» AIM OF THE TASK: Show every line in the rows below that contains the word "height", copying each such line in full.

» EXERCISE DATA:
# # #

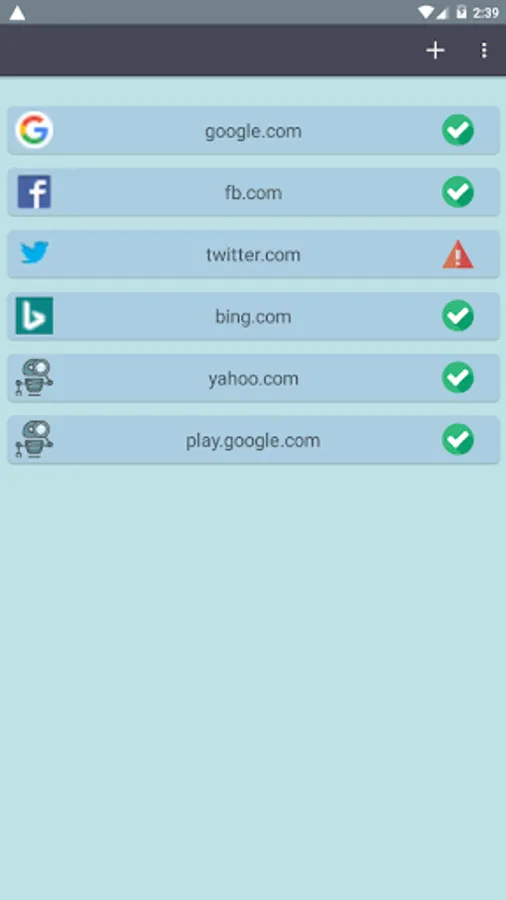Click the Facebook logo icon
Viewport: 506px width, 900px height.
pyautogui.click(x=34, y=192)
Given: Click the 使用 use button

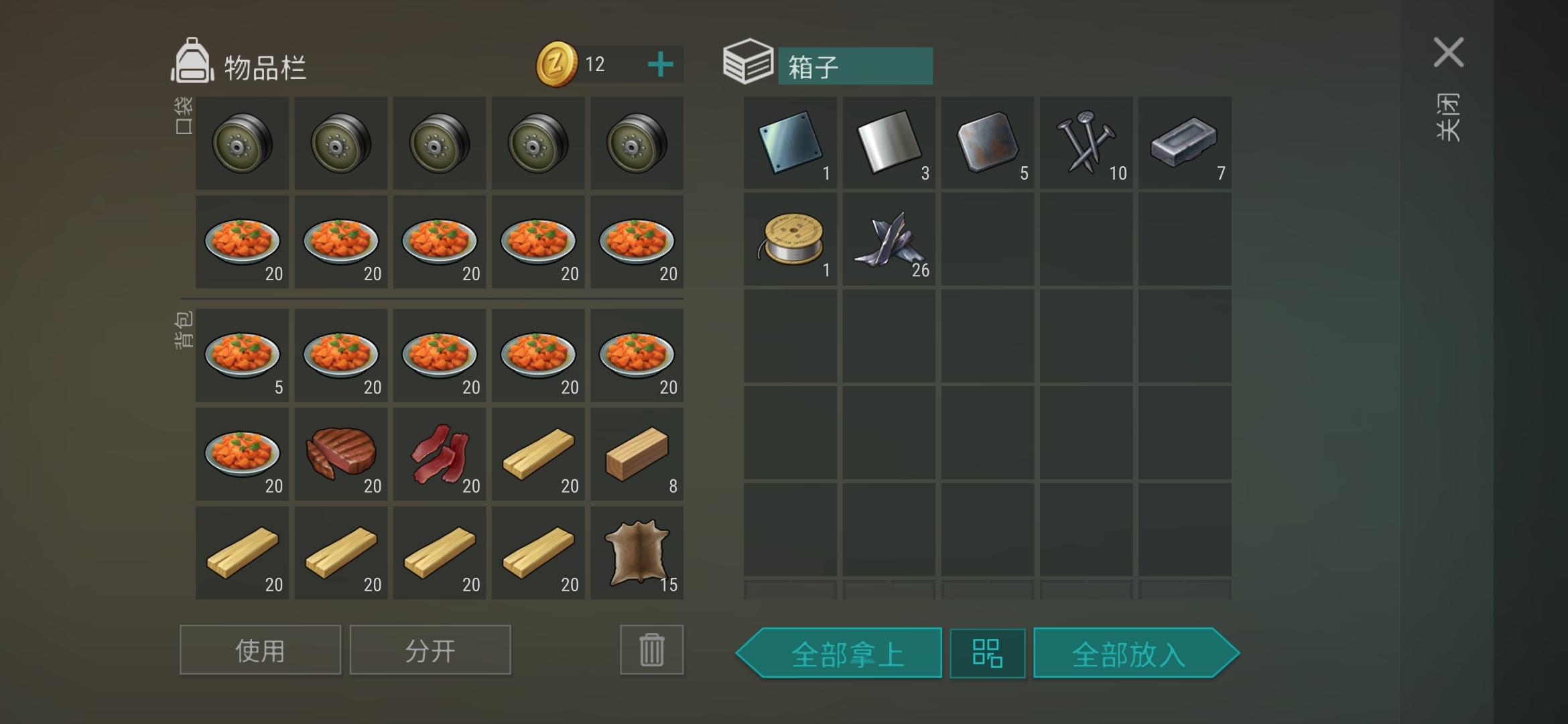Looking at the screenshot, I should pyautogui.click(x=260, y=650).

# # #

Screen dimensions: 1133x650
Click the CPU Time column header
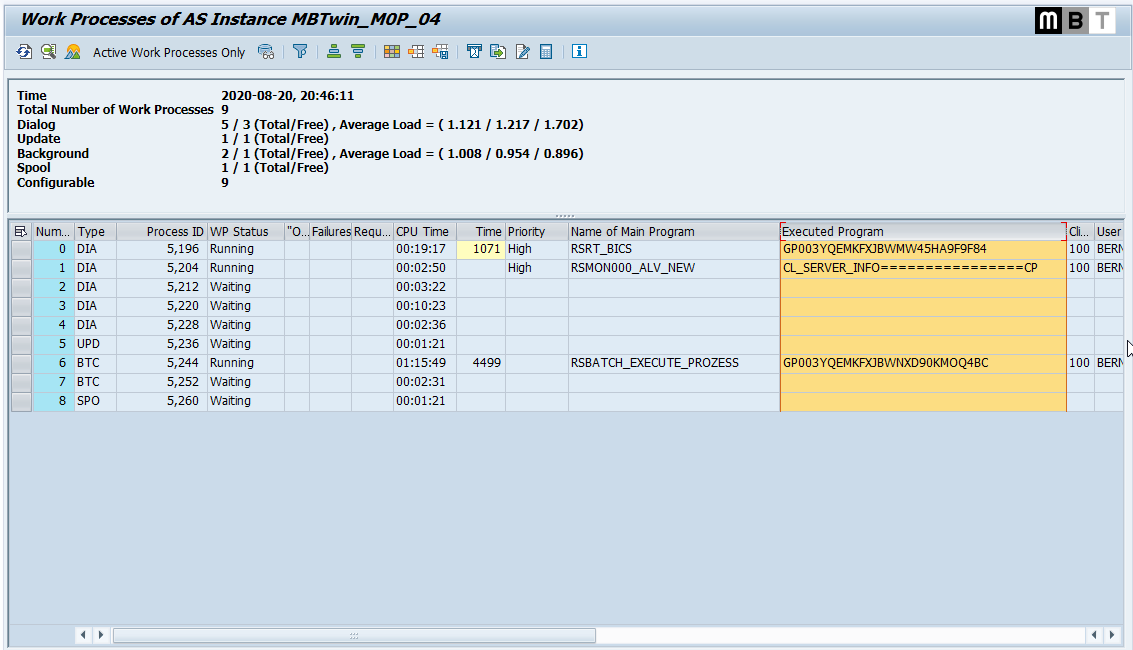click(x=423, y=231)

# # #

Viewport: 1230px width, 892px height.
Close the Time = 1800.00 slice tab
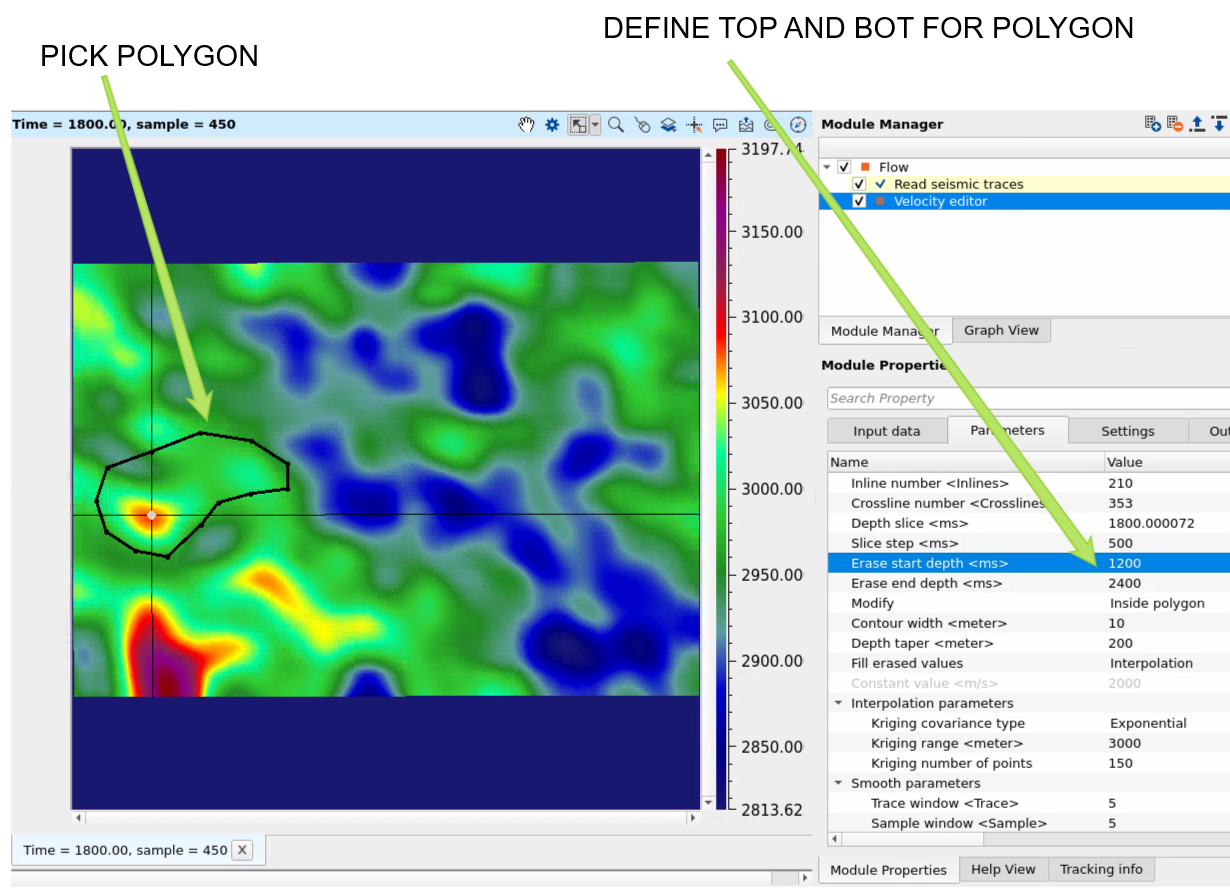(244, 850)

# # #

» SOLUTION FOR THIS TASK:
Viewport: 506px width, 900px height.
Viewport: 1230px width, 892px height.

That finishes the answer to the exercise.